Wednesday 14 January 2009


It seems to be an aspect of human nature that our perceptions are most often in terms of black and white. We’re aware that shades of grey exist but it’s usually considered too unproductive to consider them. We may have to sit back, listen to different arguments, hear other, often diametrically opposed opinions and then attempt to find our own place in them. Listening to any talk radio and reading almost any newspaper demonstrates that we’re not very good at nuance and that whilst we may appreciate a moments reflection what our debate usually comes down to is: Somebody Should Do Something.

In Paganism we’ve learned to avoid linear thinking in magical terms. We know that time doesn’t simply move through the present via the past towards the future. We know that in a world that is interconnected nothing can remain static, which is the very basis for magic: if we tweak something here then something over there will change. This is most often described as the Web or the Spiral Dance.

When I began training as a psychotherapist I had a vision of a related but different model of the movement of energies, the lemniscate. In the Ryder Waite tarot 4 cards show the lemniscates, the magician, strength, the world and the two of pentacles. My understanding of the symbol in these contexts is that they demonstrate flow, everlasting change, and particularly the balance between opposites: they exemplify paradox. If I had the faintest idea how to create a computer image of one it would be in the form of a ribbon, thickest towards the ends and thinnest where they cross, made of flowing colours that never quite merge, maintaining their integrity. The most interesting place on the lemniscate is at the centre, the closest point of encounter, the place where opposites meet but do not merge to become one. This is the point of paradox, of greatest friction and energy, the place in other words, where the greatest magic can be done and the most learned. Simply, the Goddess can hold two utterly contradictory views at once.

The broad curves of the poles are easily understood; they’re the absolutes, night vs. day, joy vs. sorrow, life vs. death. Here, the flow of energy is steady and easy to negotiate: “I am for this and against this.” When we move closer towards the narrow centre pressure increases just as water under pressure becomes more difficult to handle. When we reach the centre we have to remember the poles we started from in case we lose the ability to determine our starting points, to know what it is that we hold dear in order to be able to recognise it in what can be a maelstrom of conflicting and often apparently very similar points of view and action. But we also have to attend to what is here, now.

In the meeting place of the lemniscates, opposites look very similar but they’re actually diametrically opposed.

So, life is complex and humans have a tendency to want simplicity.
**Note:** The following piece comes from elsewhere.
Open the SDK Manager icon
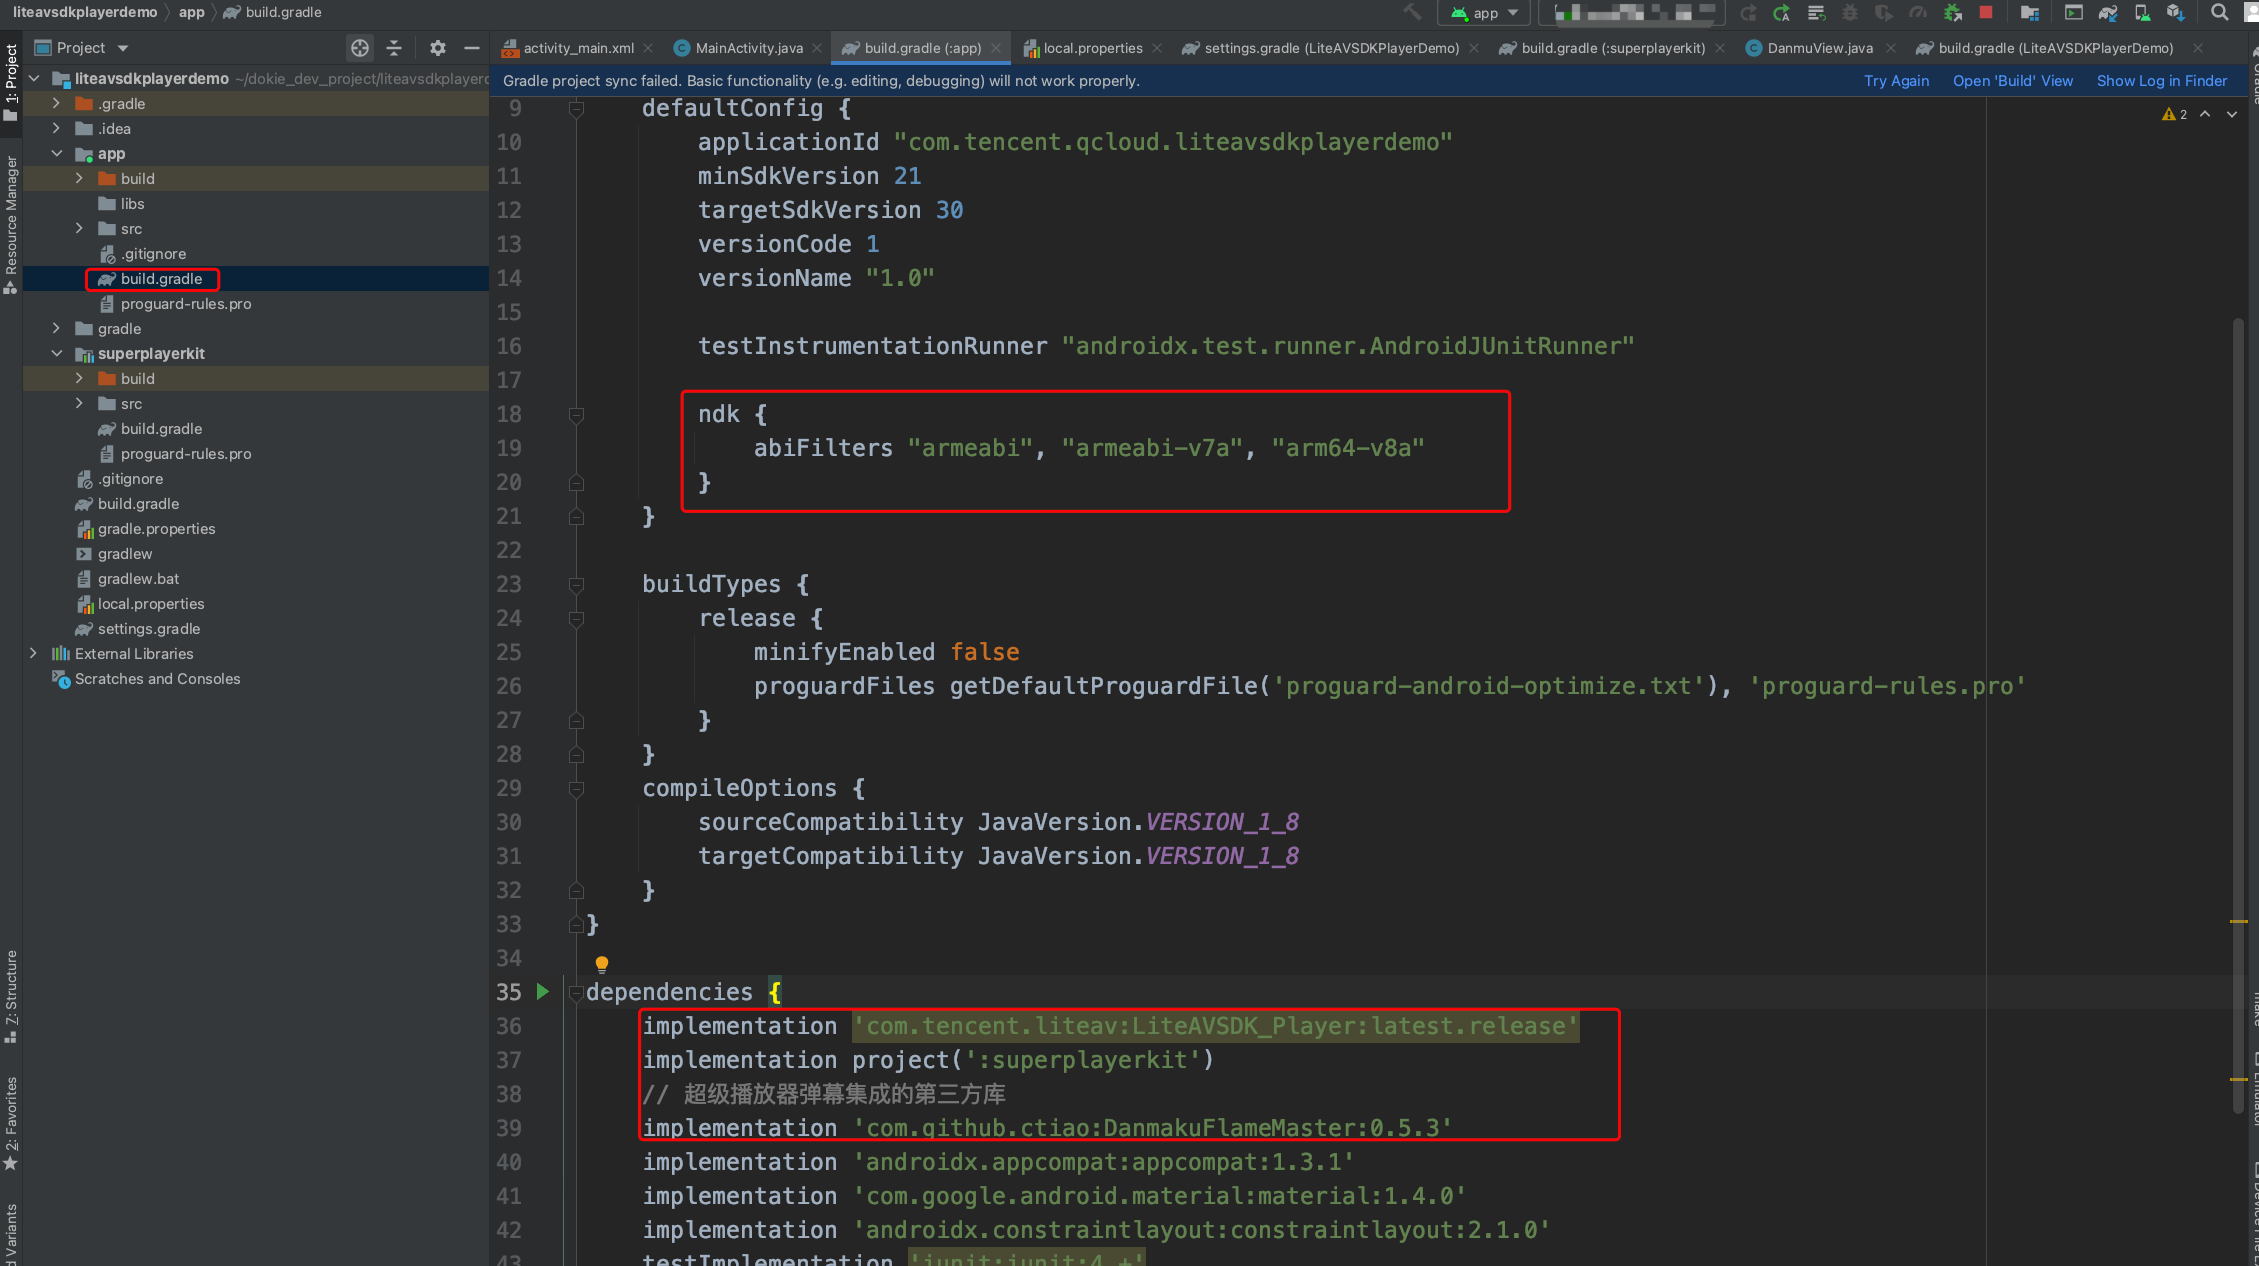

Being a Chaplain, like any other person who’s interested in being of genuine service, is to enter into a struggle with contradictions. The impulse to become a nurse or therapist or any kind of carer is often our own unmet need for care. That’s a world of trouble if we remain unaware of it or refuse to deal with it. We’re also very interested in other peoples business. We want to get involved and do it better. Just as the best poitician is the person who least wants the job, I’d say the same is largely true for people who’re attracted to caring for others. We have to be profoundly aware of the complexities and paradoxes in our own natures.

Hospitals exemplify these problems: they’re places where it’s quite legal and proper to cut people open, to use drugs and radiation to kill, to make people do things that they really do not want to do, like get up and walk about soon after surgery, or eliminate somewhere other than a toilet, or stay when they’re deeply afraid of staying. I don’t believe there’s a nurse or doctor who can honestly say that they’ve never abused their power, never made someone less powerful than themselves do something simply to make their own life easier. That’s life, the impulse is in-built, and it’s built into us as Chaplains too. We will make shocking mistakes as well as doing no harm, as well as occasionally doing some good.

Patients have a different kind of power. They’re vulnerable but not always weak. They can do and say all kinds of things because they’re unwell which can affect our work, anything from complaining about us to falling in love with us – another paradox when these two things occur together! There can often be a tangible fear of patients, especially with the oft-invoked Magical Word of Fear and Command: Litigation!

All hospitals make policy about never being alone with a patient. I tend to ignore it because I’ve found that patients are rather more like people than they are a ticking bomb and prefer to be treated that way. Me too, I’m not comfortable with the idea that I have paedophile or rapist tendencies. I find that intimacy is the bedrock of healing and being authentic with one individual almost impossible with an audience.

You will make your own choices about how you are with individual patients and these choices will change with time, as will mine. Chaplains enter liminal space, we set foot on the lemniscate knowing that it will sweep our feet from under us, that we will be squeezed and buffeted as we reach the centre where things that can seem identical are in fact diametrically opposed. Life is complex and meaning is what we make it. It’s good to know that at times, there is no meaning to be made. We need do nothing other than Be With this person in the best way we can, unmystical, inexpert, and always, always remembering that at the end of our meeting we can leave but they will stay.